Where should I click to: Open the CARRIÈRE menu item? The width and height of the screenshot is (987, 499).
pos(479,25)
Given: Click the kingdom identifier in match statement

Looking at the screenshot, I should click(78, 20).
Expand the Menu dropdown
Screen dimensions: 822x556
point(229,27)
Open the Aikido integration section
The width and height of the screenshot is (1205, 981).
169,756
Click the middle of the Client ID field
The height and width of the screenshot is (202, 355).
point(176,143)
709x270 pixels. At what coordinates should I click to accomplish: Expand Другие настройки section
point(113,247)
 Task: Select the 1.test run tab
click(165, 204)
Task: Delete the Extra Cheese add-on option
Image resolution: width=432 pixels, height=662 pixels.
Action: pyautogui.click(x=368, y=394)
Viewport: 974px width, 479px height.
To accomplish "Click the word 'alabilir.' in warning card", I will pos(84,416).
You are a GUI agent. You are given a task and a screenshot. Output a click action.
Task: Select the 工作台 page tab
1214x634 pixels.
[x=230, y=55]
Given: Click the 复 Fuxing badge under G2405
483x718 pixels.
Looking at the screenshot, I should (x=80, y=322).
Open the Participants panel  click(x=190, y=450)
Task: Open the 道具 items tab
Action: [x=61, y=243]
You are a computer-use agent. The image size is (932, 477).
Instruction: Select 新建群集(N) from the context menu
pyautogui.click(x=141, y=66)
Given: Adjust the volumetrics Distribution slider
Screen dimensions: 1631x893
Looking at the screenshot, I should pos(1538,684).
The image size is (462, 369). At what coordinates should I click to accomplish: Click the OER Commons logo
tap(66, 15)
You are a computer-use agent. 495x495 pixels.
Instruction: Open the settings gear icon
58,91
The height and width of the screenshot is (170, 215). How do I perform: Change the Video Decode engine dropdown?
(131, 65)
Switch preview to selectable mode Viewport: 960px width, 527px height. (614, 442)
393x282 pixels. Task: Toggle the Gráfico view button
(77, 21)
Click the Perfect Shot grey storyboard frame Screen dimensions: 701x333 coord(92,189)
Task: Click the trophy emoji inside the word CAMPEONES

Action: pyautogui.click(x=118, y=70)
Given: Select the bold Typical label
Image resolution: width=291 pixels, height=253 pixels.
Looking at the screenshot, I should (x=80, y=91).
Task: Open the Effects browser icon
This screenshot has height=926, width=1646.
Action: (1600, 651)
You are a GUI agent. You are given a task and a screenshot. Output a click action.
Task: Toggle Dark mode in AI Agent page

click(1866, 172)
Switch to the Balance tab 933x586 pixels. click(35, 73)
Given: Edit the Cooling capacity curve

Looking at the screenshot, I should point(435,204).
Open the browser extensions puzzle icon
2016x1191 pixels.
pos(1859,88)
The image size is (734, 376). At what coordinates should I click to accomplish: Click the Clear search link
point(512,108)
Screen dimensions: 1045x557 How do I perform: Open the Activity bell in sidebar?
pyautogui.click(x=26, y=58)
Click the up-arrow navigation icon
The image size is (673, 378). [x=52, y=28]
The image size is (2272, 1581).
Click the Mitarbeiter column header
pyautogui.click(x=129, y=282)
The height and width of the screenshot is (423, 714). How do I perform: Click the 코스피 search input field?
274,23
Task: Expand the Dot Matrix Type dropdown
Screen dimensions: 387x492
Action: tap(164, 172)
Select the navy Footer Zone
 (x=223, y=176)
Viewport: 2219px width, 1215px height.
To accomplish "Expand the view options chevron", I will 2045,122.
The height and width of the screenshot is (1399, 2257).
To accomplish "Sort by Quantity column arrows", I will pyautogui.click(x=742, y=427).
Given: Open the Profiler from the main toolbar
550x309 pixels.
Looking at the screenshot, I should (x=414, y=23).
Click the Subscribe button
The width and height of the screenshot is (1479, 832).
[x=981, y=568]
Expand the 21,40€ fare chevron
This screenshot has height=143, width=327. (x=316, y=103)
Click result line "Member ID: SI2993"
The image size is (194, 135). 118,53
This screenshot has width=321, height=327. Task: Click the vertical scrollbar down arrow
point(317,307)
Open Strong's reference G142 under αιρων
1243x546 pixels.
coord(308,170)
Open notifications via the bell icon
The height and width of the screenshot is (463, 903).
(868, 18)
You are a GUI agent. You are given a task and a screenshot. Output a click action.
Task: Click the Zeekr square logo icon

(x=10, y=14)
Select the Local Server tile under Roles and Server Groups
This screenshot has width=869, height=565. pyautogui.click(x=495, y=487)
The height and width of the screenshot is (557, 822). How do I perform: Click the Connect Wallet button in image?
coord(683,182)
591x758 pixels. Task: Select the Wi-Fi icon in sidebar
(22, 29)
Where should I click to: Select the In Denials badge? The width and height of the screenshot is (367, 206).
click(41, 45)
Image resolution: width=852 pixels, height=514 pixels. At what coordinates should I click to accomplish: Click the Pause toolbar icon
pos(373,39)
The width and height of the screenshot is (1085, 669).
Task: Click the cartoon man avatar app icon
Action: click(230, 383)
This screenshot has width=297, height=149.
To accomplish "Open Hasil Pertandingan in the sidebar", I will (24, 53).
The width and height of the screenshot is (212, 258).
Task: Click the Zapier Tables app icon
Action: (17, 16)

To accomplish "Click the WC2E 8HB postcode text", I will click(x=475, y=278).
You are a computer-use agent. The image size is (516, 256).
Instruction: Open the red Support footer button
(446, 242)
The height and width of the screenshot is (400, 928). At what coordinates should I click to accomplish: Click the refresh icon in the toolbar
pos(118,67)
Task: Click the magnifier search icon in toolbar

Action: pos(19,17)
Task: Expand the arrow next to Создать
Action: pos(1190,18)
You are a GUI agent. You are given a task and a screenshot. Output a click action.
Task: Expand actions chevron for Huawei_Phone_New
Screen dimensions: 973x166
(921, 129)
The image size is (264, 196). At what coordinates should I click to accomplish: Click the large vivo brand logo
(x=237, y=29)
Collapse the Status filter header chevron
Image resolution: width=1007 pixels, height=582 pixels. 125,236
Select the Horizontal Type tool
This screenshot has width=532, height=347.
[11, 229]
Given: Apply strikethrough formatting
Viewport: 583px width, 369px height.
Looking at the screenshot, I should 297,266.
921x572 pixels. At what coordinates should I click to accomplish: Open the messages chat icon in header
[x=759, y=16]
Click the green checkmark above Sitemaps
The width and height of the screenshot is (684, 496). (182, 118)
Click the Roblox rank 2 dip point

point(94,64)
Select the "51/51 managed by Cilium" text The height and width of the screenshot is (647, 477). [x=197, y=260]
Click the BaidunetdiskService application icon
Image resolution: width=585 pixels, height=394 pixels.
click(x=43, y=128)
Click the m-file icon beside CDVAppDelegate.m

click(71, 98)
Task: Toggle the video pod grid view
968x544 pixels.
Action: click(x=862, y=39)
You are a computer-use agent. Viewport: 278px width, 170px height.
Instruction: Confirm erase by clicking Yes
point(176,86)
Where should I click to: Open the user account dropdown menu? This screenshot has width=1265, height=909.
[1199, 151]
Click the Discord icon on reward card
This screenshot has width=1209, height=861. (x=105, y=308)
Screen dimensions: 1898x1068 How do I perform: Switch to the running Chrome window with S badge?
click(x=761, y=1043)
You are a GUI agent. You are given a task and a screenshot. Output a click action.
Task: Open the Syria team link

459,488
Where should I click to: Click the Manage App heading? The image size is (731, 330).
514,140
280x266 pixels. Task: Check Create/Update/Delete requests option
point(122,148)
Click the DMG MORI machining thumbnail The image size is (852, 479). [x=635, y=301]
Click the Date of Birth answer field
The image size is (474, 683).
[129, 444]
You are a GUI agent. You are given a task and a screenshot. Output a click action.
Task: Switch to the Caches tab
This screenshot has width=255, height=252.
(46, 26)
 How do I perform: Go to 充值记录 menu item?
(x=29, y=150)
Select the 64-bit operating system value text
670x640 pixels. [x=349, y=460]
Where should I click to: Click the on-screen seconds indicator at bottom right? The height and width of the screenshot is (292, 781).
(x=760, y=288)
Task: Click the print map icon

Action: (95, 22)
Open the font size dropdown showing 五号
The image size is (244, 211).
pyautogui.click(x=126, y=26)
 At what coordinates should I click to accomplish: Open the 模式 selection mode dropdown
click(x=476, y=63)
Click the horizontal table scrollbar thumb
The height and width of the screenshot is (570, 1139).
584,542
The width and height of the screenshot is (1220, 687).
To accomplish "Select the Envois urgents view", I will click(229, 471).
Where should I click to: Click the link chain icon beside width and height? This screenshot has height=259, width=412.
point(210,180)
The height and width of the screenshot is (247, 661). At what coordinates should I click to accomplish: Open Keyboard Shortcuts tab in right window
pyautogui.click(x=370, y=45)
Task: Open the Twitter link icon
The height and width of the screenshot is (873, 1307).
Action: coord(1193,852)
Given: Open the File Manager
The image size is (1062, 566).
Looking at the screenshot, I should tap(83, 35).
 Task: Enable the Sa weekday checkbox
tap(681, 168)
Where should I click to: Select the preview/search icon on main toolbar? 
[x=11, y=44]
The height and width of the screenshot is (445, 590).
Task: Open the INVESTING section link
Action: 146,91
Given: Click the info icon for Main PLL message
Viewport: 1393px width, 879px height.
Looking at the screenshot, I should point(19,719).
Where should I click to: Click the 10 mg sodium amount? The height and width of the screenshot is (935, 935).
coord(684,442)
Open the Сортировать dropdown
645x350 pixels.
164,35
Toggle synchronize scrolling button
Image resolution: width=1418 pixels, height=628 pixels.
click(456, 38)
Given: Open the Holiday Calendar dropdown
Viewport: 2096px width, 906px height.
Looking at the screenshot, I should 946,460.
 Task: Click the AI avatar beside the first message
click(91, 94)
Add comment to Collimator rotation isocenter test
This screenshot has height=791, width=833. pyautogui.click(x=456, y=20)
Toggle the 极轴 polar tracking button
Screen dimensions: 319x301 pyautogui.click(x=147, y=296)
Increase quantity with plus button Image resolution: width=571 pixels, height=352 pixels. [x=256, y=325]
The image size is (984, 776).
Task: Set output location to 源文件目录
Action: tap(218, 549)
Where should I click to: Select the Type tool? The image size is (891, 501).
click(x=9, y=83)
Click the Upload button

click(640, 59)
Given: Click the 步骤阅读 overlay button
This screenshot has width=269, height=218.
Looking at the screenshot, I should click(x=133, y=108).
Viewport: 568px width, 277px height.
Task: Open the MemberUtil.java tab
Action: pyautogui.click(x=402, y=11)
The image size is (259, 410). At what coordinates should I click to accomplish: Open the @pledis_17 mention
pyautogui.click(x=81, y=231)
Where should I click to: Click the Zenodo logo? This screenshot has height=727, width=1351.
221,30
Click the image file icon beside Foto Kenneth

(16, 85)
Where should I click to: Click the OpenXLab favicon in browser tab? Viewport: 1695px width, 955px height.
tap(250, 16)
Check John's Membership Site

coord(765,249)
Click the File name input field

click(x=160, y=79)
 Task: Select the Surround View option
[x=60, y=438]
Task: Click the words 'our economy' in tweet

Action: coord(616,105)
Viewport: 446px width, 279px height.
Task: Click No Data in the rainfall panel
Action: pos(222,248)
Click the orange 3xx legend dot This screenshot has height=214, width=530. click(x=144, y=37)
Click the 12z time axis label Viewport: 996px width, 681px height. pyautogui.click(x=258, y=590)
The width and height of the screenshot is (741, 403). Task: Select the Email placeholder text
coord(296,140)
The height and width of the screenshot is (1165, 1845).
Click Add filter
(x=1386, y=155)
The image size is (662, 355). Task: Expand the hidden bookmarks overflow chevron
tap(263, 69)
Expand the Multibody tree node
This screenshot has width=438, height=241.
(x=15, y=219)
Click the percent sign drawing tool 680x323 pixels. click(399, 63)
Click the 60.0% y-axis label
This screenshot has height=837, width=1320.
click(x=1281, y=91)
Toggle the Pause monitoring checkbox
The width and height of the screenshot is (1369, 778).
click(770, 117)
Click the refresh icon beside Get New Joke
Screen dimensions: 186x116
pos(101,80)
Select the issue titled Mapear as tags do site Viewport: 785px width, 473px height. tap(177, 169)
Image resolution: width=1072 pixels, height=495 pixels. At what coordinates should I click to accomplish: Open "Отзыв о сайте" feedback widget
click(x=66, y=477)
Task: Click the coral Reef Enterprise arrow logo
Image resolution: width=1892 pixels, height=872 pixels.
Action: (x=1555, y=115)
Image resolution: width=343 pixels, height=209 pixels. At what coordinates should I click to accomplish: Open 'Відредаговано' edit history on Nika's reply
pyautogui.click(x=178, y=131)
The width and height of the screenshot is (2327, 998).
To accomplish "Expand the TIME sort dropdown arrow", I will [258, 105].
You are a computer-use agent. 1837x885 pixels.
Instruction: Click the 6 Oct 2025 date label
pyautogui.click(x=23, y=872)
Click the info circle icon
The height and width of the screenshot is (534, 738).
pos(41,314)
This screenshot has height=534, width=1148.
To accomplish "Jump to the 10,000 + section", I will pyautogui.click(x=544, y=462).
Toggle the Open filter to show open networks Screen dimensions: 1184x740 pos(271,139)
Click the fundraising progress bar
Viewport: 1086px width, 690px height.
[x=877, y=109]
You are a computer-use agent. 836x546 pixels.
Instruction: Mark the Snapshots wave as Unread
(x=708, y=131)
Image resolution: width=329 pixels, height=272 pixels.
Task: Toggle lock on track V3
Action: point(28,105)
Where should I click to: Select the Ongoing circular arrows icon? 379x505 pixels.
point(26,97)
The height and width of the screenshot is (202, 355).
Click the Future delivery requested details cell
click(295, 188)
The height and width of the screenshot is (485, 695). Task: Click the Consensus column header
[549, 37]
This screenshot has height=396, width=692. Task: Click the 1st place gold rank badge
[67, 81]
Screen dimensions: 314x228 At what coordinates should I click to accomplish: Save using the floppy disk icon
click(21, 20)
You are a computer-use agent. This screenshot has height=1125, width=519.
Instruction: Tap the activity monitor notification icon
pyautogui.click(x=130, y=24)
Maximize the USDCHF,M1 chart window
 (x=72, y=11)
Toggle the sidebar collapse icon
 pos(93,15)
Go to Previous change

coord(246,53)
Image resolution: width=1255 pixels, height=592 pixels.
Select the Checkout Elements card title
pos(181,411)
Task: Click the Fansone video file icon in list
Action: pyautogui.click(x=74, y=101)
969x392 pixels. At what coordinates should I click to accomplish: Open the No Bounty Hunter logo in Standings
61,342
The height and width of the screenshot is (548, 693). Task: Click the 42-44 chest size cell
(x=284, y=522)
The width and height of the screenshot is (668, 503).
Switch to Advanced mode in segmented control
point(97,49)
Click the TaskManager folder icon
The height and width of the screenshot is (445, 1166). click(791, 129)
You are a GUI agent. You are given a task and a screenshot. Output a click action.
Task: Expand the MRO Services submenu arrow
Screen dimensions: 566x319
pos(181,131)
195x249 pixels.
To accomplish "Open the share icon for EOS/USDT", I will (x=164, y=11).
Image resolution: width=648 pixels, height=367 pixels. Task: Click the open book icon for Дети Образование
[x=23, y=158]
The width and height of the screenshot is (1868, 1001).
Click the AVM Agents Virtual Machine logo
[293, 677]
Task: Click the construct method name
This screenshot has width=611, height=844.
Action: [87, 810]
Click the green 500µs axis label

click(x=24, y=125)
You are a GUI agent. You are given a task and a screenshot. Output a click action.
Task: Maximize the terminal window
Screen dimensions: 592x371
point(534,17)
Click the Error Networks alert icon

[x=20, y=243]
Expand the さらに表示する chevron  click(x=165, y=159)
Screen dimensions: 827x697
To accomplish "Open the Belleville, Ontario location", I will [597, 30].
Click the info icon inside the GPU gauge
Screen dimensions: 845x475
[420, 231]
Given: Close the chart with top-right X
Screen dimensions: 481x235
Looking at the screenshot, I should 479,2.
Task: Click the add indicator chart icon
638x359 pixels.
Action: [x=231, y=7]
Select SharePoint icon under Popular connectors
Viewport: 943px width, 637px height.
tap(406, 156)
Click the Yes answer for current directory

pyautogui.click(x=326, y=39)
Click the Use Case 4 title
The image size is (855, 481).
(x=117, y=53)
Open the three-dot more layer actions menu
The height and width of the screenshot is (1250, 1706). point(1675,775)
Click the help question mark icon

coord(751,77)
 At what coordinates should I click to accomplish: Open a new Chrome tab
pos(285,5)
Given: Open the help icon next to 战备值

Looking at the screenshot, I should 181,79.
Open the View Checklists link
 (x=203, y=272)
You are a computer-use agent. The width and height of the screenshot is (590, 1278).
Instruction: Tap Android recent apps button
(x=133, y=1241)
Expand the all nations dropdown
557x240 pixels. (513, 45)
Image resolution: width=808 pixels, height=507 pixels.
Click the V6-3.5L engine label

┄┄┄┄┄┄┄┄┄┄

**The request**
Edit the lines starting at the one containing "Where should I click to: Click the on-screen" and ending at the one containing "click(91, 94)", changing "checkbox" to "check box" and leaving everything else unchanged. Return only those lines.

**Expected answer**
Where should I click to: Click the on-screen seconds indicator at bottom right? The height and width of the screenshot is (292, 781).
(x=760, y=288)
Task: Click the print map icon

Action: (95, 22)
Open the font size dropdown showing 五号
The image size is (244, 211).
pyautogui.click(x=126, y=26)
 At what coordinates should I click to accomplish: Open the 模式 selection mode dropdown
click(x=476, y=63)
Click the horizontal table scrollbar thumb
The height and width of the screenshot is (570, 1139).
584,542
The width and height of the screenshot is (1220, 687).
To accomplish "Select the Envois urgents view", I will click(229, 471).
Where should I click to: Click the link chain icon beside width and height? This screenshot has height=259, width=412.
point(210,180)
The height and width of the screenshot is (247, 661). At what coordinates should I click to accomplish: Open Keyboard Shortcuts tab in right window
pyautogui.click(x=370, y=45)
Task: Open the Twitter link icon
The height and width of the screenshot is (873, 1307).
Action: coord(1193,852)
Given: Open the File Manager
The image size is (1062, 566).
Looking at the screenshot, I should tap(83, 35).
 Task: Enable the Sa weekday check box
tap(681, 168)
Where should I click to: Select the preview/search icon on main toolbar? 
[x=11, y=44]
The height and width of the screenshot is (445, 590).
Task: Open the INVESTING section link
Action: 146,91
Given: Click the info icon for Main PLL message
Viewport: 1393px width, 879px height.
Looking at the screenshot, I should point(19,719).
Where should I click to: Click the 10 mg sodium amount? The height and width of the screenshot is (935, 935).
coord(684,442)
Open the Сортировать dropdown
645x350 pixels.
164,35
Toggle synchronize scrolling button
Image resolution: width=1418 pixels, height=628 pixels.
click(456, 38)
Given: Open the Holiday Calendar dropdown
Viewport: 2096px width, 906px height.
Looking at the screenshot, I should 946,460.
 Task: Click the AI avatar beside the first message
click(91, 94)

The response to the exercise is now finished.